- [Data to examine]:

+++

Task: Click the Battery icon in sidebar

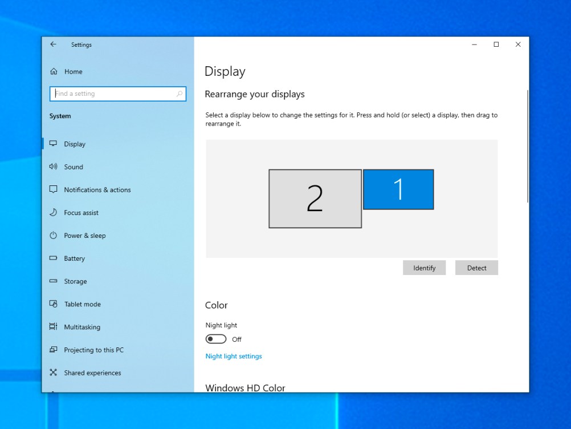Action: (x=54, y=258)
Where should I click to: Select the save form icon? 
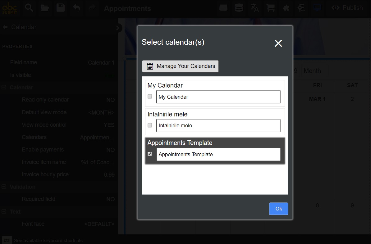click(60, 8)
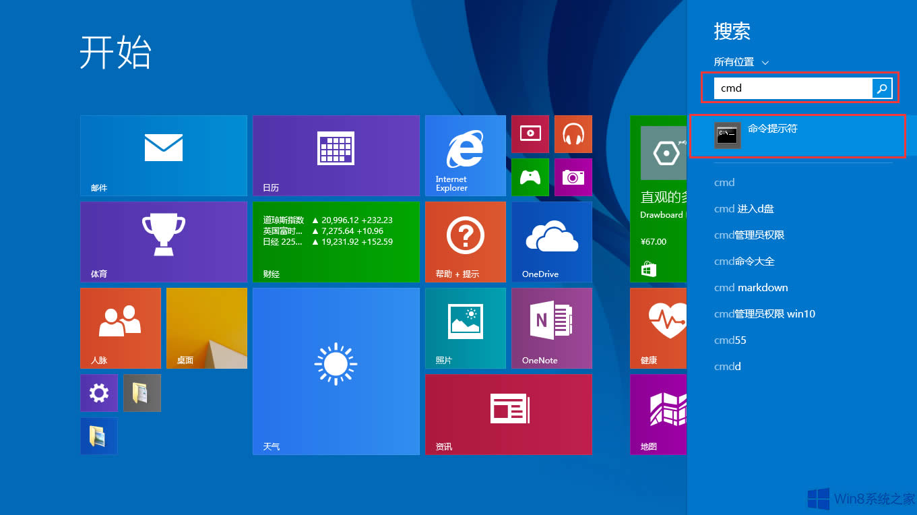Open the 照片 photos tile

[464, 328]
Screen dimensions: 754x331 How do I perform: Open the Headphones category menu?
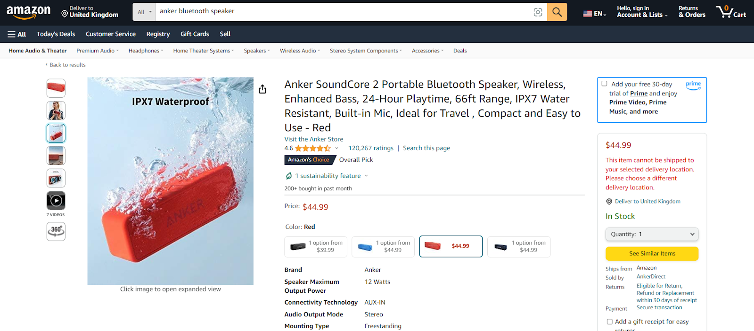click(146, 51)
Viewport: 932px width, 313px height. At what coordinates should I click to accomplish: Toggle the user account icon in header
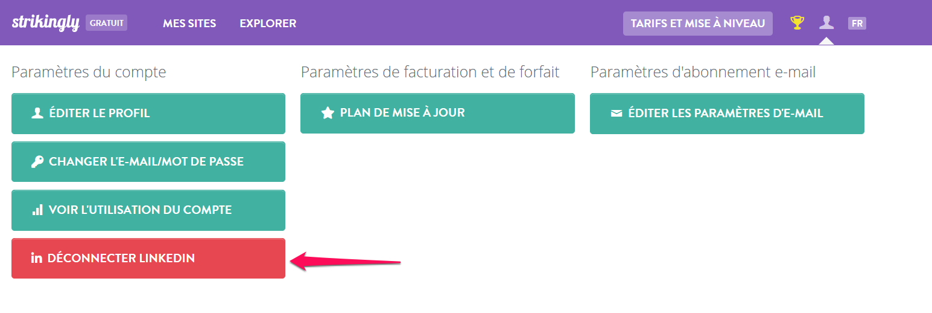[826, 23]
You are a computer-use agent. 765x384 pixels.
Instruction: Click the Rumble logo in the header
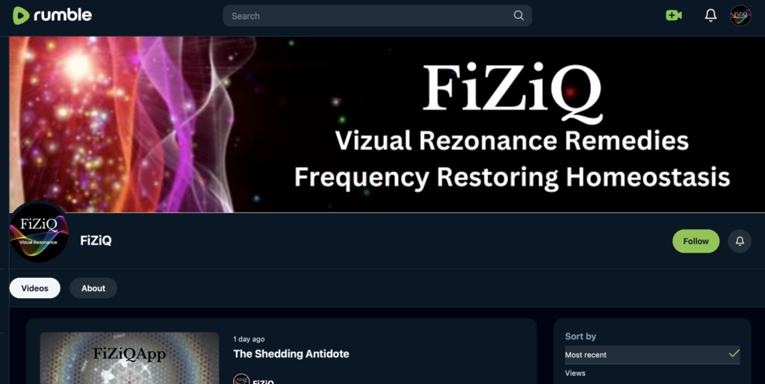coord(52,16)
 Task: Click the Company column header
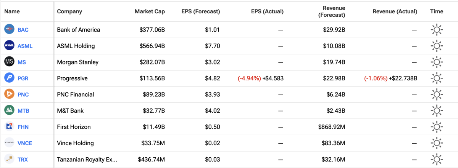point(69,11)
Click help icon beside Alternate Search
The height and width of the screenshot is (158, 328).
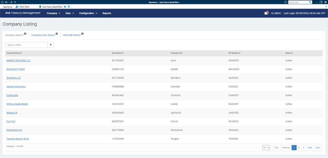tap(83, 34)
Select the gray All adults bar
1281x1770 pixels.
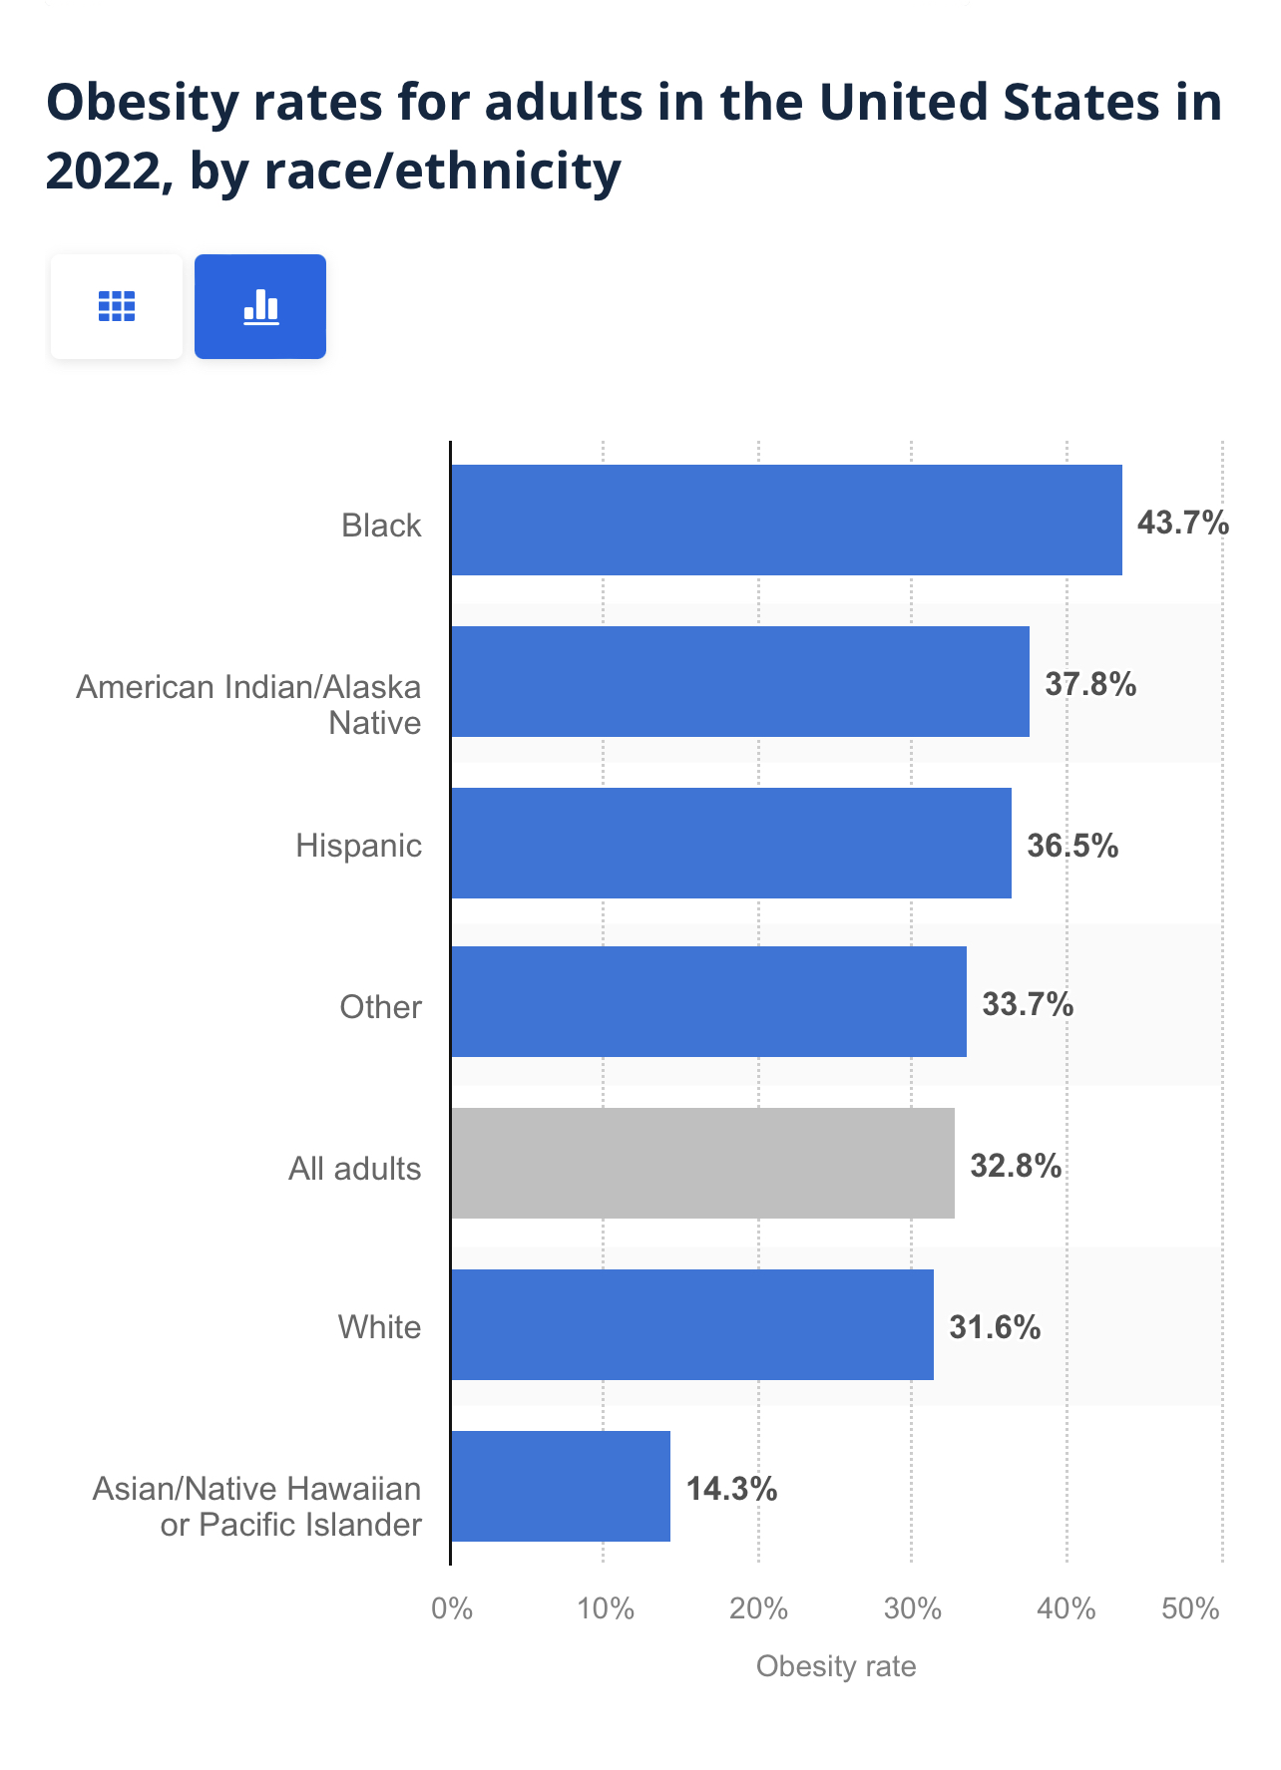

+++

- [Exercise prompt]: Please transcribe all of the entries exactly and omit any picture they hold.

- [Solution to the exercise]:
Task: Click the Battery icon in sidebar

Action: (x=54, y=258)
Where should I click to: Select the save form icon? 
click(60, 8)
Open the 照片 photos tile

[464, 328]
Screen dimensions: 754x331 How do I perform: Open the Headphones category menu?
click(146, 51)
Viewport: 932px width, 313px height. At what coordinates should I click to accomplish: Toggle the user account icon in header
[826, 23]
You are a computer-use agent. 765x384 pixels.
Instruction: Click the Rumble logo in the header
coord(52,16)
 Task: Click the Company column header
point(69,11)
Click help icon beside Alternate Search
The height and width of the screenshot is (158, 328).
tap(83, 34)
Select the gray All adults bar
1281x1770 pixels.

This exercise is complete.